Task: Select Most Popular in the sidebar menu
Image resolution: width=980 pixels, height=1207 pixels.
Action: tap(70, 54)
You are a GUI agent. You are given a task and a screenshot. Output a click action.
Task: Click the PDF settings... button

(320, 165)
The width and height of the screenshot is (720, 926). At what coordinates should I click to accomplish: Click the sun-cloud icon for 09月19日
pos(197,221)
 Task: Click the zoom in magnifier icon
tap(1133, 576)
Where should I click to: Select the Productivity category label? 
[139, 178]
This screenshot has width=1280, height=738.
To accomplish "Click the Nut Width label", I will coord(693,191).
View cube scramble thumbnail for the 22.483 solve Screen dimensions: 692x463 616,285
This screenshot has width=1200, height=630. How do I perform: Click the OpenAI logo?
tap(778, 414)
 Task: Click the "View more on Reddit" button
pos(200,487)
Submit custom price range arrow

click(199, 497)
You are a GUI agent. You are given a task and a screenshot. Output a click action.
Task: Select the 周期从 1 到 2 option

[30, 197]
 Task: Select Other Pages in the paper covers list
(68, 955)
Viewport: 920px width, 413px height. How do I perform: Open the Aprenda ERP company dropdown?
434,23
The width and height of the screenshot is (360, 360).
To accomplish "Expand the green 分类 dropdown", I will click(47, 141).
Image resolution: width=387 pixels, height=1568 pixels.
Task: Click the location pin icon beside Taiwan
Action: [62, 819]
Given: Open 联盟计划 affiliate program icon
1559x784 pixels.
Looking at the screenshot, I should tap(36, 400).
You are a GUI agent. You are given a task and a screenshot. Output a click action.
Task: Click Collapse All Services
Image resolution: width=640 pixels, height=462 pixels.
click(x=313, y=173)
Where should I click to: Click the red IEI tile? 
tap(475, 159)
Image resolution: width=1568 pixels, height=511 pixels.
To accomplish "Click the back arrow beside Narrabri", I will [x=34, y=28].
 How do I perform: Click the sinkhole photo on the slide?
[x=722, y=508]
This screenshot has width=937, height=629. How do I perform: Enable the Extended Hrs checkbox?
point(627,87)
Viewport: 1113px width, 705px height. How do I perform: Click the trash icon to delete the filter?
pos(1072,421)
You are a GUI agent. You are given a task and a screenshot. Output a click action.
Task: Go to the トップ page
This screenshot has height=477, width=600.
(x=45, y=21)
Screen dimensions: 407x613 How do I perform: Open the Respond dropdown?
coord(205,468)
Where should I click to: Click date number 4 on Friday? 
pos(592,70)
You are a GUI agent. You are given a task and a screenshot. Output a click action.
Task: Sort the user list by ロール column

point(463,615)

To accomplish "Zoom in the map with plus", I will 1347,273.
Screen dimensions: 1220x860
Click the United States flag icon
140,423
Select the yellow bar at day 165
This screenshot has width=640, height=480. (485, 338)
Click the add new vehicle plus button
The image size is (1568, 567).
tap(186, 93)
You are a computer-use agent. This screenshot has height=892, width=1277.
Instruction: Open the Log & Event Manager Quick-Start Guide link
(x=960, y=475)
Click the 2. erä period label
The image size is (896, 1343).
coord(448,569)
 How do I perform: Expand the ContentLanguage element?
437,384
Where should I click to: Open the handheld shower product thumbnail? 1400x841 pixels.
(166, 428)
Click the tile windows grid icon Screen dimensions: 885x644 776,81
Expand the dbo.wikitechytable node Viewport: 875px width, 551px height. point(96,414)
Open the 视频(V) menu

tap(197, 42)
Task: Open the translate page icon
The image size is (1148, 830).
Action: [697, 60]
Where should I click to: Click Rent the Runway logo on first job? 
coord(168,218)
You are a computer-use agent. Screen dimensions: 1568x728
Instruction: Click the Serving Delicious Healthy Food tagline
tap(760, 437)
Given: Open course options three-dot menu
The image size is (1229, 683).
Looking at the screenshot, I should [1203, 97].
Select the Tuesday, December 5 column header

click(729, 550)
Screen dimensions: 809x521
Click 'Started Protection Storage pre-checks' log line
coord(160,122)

************

Look above for every line with the word "computer" and copy it.

EXERCISE OUTPUT:
You are a computer-use agent. This screenshot has height=892, width=1277.
You are a computer-use agent. Screen dimensions: 1568x728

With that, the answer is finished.